The New York City school system has done this for decades. I know this because it happened when I attended high school in pre-artisinal Brooklyn. 

New York is very strict about meeting requirements. Placement in a lower grade helps an ESL student born overseas to catch up and reach their full potential instead of being "aged out" of the free education system at age 18. It's a generous opportunity for the student to succeed in this country. If this option wasn't available it's possible that the student from China might graduate high school unprepared for college. She might end up paying for remedial classes at a community college, or forced in to the work force in a low level job.

When I was in high school there was one particular group of students whose parents came to this country so their sons could escape the draft in Turkey. At the time draft age in Turkey was quite low. One young man was originally from the USSR. His parents went to Turkey first and then came here. He was a 20 year old high school junior who took advanced placement/honors classes in German, Russian and math. He also took remedial English classes. His English was tolerable, but he was progressing.
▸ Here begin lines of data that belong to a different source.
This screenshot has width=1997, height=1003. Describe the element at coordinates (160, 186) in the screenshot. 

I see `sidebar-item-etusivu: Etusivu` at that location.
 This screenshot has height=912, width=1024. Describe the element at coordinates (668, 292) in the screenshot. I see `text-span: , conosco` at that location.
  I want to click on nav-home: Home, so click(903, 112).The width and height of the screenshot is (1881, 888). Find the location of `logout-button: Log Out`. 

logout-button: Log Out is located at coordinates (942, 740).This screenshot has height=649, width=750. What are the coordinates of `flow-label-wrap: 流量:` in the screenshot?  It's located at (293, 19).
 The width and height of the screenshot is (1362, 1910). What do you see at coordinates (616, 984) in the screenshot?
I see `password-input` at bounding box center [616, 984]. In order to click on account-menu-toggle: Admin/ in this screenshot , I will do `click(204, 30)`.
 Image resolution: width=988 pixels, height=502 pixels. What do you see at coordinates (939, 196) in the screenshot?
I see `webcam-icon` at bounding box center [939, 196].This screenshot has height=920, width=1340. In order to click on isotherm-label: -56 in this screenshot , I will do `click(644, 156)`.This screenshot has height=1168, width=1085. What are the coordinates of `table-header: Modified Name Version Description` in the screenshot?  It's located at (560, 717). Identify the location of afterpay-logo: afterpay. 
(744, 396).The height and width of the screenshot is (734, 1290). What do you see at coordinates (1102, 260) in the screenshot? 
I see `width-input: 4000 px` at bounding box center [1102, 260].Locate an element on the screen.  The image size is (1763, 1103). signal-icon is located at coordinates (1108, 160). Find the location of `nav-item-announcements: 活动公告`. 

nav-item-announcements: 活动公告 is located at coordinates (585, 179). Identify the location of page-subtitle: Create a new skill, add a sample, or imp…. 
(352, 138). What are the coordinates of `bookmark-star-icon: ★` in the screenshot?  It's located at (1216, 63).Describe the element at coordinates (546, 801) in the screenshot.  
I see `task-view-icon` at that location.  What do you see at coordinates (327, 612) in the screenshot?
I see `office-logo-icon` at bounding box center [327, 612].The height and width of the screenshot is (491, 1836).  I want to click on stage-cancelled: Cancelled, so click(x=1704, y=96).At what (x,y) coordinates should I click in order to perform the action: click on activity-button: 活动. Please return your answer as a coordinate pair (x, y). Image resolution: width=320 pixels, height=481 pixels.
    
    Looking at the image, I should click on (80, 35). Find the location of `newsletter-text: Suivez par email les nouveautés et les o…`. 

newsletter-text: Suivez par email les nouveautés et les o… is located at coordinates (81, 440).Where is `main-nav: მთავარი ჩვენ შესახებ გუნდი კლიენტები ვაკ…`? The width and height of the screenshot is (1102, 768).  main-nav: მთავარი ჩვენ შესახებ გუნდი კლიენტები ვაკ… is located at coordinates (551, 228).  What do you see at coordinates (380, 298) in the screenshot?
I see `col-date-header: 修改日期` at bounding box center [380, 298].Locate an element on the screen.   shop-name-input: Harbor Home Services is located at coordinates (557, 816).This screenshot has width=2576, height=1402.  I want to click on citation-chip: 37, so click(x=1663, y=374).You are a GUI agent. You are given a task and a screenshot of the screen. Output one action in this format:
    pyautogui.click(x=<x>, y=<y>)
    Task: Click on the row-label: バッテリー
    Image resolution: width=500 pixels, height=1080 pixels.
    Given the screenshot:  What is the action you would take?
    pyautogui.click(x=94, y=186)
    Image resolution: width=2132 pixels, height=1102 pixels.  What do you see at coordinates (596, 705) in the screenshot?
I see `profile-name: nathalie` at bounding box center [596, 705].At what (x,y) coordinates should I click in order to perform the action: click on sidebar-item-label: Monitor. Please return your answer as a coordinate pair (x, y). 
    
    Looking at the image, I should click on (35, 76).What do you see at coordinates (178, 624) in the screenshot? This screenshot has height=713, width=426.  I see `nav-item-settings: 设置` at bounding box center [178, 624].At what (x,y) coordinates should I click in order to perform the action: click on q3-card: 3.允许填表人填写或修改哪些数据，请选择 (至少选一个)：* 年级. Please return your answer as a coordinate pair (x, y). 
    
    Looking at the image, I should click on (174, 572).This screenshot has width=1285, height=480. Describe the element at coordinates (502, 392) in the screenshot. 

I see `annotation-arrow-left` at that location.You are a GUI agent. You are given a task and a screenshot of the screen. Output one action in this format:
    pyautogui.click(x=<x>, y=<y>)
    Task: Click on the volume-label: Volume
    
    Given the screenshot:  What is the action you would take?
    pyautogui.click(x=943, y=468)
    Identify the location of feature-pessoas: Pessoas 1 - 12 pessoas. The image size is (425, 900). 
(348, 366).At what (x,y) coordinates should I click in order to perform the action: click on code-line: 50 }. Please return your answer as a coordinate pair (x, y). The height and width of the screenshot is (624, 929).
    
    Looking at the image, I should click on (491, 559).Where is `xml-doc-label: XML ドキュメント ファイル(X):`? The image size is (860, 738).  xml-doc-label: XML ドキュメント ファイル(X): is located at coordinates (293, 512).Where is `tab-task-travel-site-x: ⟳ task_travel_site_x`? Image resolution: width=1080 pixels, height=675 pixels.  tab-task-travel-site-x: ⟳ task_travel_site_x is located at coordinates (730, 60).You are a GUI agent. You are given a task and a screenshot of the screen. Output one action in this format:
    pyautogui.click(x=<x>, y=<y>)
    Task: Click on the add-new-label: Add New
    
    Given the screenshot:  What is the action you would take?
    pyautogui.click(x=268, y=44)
He was making the very best possible use of his time in high school by gaining college credits for areas where he was strong, and he was extremely grateful for the opportunity for a free American education. 

Ironically, one of the young Turkish men was drafted into the army and was sent overseas where he died serving the United States. Ironic because his family had come to this country to save their teens from the draft in Russia and/or Turkey.


----------



## Dawn's mom (Jul 2, 2015)

When I was in high school there were young adults in my class. The reasons for them not completing high school at the ideal age is infinity, especially when your talking about people who come from different parts of the world. There are refugees who have ran from war torn countries and never got the chance to go to school at all. Think of the pride that student has when they become the first person in their family to go to school and then graduate. And then there are people who have learning delays or disabilities. Some people need to take time off school and finish later when other things in life get in the way. But that is why they have Mature Student programs and Adult Education Centres. 
I graduated high school when I was 27 with Adult Ed. I'm the first person on my mom's side to graduate high school. I'm proud because I went back to complete my education on my own accord and got a Mature Student diploma. :smile:


----------